For the most part, however, all three are bound together as products of the “malaise of the ghetto” – as they’re so dismissively called by the owner of the art gallery they sneak into. The incident takes place in Paris, an hour-long train ride away from their banlieue, where Said is looking to cash in on a drug deal. Every moment they spend in the city, they’re treated as outsiders. While Kassovitz shoots the bare concrete of the banlieues with a kind of bleak-humoured familiarity, Paris is captured in a blind panic. The men scurry through the darkness, rendered as a shadowy maze of doorways and dead ends. All their misadventures amount to is a series of denials; they’re kicked out of the gallery, fail to secure the money, and miss their train home.

Instead of tackling inequality, France has decided simply to hide it from view. The banlieues are buried in the outskirts of cities so that, for the rest of the country, they exist only as headlines or political talking points. In one scene, a pair of journalists attempt to question the men about the riots without leaving their car. A woman leans precariously out of a window, wielding her microphone like a knife, but she never dares to actually step foot in their neighbourhood. “We are not Thoiry,” Hubert snaps at them, referencing the famous French safari park. He can see his humanity being ripped away from him – his identity, too.

This is a nation that upholds its own culture with a kind of religious fervour, expecting all those who land on its shores to abandon their pasts and their values in favour of total assimilation. Take, for example, its long and shameful history of legislating against veils and burqas. Vinz, Said and Hubert are constantly watched over by the poets Arthur Rimbaud and Charles Baudelaire, painted in Orwellian style on the sides of their housing blocks. But there’s a terrible truth at the centre of all this: to abandon those parts of their identity that are still their own, to a country that values nothing about them, would render them completely invisible.

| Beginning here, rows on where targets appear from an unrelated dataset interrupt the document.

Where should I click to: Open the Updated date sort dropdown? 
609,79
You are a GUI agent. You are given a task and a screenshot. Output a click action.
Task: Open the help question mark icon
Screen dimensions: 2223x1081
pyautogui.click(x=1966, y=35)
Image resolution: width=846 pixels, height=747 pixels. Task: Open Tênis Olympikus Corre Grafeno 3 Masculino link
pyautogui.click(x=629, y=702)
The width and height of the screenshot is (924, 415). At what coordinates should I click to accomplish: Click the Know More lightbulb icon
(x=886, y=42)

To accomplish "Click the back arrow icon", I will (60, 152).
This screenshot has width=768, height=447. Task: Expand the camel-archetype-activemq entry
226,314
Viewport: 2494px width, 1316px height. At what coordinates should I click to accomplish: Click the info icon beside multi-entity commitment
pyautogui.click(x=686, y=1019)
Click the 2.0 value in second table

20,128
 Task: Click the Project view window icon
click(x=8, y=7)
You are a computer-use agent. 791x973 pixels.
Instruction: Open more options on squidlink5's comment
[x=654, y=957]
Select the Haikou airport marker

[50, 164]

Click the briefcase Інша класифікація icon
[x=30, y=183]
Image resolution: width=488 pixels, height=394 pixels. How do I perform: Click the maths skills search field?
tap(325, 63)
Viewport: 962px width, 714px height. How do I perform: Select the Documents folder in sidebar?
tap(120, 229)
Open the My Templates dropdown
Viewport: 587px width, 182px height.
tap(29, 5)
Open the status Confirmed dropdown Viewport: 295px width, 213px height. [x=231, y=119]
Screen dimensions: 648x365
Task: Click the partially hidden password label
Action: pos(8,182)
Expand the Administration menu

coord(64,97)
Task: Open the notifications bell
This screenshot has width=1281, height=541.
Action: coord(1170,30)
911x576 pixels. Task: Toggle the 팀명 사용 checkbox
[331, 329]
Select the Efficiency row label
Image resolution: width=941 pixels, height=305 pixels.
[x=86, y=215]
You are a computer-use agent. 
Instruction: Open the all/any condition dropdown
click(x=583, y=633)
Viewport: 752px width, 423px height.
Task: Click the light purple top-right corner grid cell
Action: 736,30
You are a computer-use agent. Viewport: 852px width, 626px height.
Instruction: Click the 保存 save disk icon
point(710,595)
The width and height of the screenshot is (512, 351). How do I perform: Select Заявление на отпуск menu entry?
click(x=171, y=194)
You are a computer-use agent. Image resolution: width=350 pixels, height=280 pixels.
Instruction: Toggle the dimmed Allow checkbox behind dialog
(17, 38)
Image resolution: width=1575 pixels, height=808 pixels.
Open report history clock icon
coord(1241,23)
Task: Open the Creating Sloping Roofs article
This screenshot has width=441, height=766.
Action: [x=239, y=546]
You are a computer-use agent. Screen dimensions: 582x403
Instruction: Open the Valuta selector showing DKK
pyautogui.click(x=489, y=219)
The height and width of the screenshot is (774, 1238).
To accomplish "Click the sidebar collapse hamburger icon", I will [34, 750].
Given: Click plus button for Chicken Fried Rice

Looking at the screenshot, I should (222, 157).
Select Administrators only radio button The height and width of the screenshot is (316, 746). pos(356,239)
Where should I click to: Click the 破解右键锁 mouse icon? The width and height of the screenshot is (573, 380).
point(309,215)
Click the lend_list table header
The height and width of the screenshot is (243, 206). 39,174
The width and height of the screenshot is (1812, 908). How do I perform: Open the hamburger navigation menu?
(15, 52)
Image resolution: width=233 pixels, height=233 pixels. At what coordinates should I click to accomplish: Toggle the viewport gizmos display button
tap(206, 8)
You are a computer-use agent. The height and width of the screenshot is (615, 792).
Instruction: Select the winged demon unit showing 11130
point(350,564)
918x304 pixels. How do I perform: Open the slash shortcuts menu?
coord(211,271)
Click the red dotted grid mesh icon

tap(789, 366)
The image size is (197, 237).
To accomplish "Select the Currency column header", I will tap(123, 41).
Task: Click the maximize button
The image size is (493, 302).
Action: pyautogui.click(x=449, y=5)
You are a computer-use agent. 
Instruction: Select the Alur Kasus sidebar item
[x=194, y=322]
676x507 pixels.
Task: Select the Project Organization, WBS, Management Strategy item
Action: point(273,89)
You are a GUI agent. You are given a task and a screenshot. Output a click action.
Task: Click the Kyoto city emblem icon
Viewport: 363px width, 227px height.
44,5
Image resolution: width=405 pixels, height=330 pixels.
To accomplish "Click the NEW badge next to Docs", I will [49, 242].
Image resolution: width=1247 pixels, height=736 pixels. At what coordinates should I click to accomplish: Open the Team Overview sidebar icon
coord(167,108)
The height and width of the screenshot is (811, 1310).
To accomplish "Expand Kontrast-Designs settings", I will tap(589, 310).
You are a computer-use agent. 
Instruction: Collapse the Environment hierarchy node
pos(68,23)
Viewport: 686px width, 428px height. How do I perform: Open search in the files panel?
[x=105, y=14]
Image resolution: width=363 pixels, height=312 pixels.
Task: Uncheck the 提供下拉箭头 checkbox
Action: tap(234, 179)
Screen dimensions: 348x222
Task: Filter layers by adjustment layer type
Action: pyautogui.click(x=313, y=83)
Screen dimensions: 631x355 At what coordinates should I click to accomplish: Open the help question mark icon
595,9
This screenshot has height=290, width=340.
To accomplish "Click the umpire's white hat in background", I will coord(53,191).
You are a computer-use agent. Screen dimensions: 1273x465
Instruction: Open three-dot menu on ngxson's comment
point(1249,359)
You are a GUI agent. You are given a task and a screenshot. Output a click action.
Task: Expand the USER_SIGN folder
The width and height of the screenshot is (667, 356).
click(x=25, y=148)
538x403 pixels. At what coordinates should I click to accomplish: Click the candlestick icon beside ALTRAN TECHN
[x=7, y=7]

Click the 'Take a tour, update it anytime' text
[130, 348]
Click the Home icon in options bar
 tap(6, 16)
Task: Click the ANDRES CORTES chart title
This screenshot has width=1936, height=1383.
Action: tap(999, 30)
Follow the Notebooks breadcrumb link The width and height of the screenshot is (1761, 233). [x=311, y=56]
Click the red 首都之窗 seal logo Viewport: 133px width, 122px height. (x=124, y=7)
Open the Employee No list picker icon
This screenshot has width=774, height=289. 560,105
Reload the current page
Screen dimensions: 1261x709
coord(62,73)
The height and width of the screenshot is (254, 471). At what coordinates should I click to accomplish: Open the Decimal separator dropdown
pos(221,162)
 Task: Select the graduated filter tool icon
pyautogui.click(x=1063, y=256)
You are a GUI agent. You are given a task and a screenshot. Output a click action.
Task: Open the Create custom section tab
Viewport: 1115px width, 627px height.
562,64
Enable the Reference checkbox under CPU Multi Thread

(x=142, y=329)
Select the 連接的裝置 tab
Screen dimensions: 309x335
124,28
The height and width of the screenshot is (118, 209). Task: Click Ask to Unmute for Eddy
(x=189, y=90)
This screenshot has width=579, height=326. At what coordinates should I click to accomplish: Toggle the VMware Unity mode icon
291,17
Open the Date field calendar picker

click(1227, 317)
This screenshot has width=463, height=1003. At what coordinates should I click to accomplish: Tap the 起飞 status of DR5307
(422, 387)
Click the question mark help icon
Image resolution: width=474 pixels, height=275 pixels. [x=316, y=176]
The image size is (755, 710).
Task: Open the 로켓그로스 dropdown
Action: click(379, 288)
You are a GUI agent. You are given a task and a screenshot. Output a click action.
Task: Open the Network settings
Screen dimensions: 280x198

Instead, these men seek resistance through the appropriation of American, frequently black American, culture. They have an affinity for hip-hop, break-dancing, and sportswear brands like Nike and Reebok. Vinz acts out De Niro’s Taxi Driver monologue in the mirror. La Haine’s most famous sequence sees the camera hop out of a bedroom window and glide over the banlieue itself, both as an angel and an ominous portent. It features a cameo by DJ Cut Killer, who plays a mash-up of NTM’s “Nique la Police” (“F**k the Police”) and Edith Piaf’s “Non, Je ne regrette rien”. Kassovitz adopts the same approach. His use of black and white, combined with such experimental camera work, evokes the greatest of French exports – the New Wave films of the Fifties and Sixties, by figures such as Jean-Luc Godard and Agnès Varda. Meanwhile, he borrows a zoom effect made famous by Hitchcock’s Vertigo and sets his film over the course of a single day, inviting comparisons to Spike Lee’s Do the Right Thing. The characters of La Haine don’t feel French, so they must try to carve out their own identities as best as they can.

France centres itself around the ideals of “liberté, egalité, fraternité” (liberty, equality, and fraternity), yet restricts which citizens can live under its banner. Despite the film becoming a minor sensation on release, Kassovitz’s message fell on deaf ears. The same problems persist today, now poisoned by the rise of Islamophobia.

But what Kassovitz can take pride in is that his film, the first to bring the banlieue to the French mainstream, has since opened the door to a whole new wave of filmmakers, eager to take up the baton. Céline Sciamma’s Girlhood (2014), Zaïda Ghorab-Volta’s Jeunesse dorée (2001), Houda Benyamina’s Divines (2016), and Ladj Ly’s Oscar-nominated Les Misérables (2019) have framed the banlieue as places of hope, despair, rage and resolution.

In La Haine, Hubert paints a pessimistic view of the world: “Have you ever heard the one about a man falling from a skyscraper? As he passes each floor, he thinks, so far, so good; so far, so good. But it isn’t in how you fall, it’s how you land.” There’s still time to find the parachute.